Lista de verificação para resolução de problemas:
- Use o log do SCS para diagnosticar erros.
- Teste com uma configuração mínima de mods para isolar conflitos.
- Itere — pequenas mudanças podem resolver grandes problemas.
Comparando Fluxos de Trabalho 3D com IA e Tradicionais

Quando usar ferramentas baseadas em IA como o Tripo
Recorro a ferramentas de IA quando preciso:
- Prototipar rapidamente um novo veículo ou prop.
- Gerar meshes base ou texturas a partir de esboços ou fotos.
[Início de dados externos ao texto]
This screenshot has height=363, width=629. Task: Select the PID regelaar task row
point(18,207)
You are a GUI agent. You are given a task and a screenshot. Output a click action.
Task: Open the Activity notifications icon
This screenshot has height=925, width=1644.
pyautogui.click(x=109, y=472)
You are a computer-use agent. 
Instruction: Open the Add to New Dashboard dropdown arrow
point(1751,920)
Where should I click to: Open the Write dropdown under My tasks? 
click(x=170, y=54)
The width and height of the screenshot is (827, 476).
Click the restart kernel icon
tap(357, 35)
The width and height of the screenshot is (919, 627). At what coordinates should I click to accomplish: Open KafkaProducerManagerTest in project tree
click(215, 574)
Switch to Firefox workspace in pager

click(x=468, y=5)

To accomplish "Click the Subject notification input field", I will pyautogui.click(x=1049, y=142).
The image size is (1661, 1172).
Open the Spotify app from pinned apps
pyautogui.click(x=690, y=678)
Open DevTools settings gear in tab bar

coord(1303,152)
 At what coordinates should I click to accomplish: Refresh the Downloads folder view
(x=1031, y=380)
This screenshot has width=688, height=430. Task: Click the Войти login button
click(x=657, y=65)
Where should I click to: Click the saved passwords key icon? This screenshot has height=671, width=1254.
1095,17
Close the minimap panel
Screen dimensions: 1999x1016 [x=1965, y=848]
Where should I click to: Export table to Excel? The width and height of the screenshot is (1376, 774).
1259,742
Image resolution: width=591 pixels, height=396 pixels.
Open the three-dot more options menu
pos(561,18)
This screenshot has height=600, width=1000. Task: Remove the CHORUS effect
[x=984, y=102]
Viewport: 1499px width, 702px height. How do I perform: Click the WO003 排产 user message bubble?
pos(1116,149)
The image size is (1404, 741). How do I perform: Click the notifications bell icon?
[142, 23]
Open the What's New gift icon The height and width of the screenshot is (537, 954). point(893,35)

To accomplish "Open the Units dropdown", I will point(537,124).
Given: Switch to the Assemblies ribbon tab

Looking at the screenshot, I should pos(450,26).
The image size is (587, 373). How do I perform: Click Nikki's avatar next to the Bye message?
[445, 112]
- Iterar conceitos antes do refinamento manual.
A IA se destaca em velocidade e geração de ideias, mas ainda dependo das ferramentas manuais para o polimento e os ajustes específicos para o jogo.
Vantagens e limitações de cada abordagem
Ferramentas baseadas em IA:
- Prós: Rápidas, acessíveis e ótimas para esboçar ideias.
- Contras: Às vezes menos precisas; limpeza manual geralmente necessária para assets prontos para o jogo.
Fluxo de trabalho tradicional:
- Prós: Controle total, resultados previsíveis, mais fácil de atender aos requisitos rigorosos do jogo.
- Contras: Mais demorado, curva de aprendizado mais íngreme.
Meu conselho: Use IA nas etapas iniciais; finalize e otimize manualmente para obter os melhores resultados.
O Que Aprendi: Dicas para Ter Sucesso no Modding do ETS2
Lições de projetos reais
- Comece sempre pelo simples — projetos iniciais muito ambiciosos raramente dão certo.
- Documente seu processo; isso economiza tempo ao atualizar ou solucionar problemas no futuro.
- Não pule a otimização — os jogadores percebem quedas de desempenho rapidamente.
Recursos e comunidades para aprendizado contínuo
Recomendo:
- Wiki oficial de modding e fóruns da SCS Software.
- Tutoriais no YouTube voltados para modding do ETS2.
- Servidores no Discord e comunidades no Reddit focados em modding de simuladores de caminhão.
Dica final: Compartilhe seu trabalho, faça perguntas e contribua — a cena de modding do ETS2 cresce com a colaboração e o conhecimento compartilhado.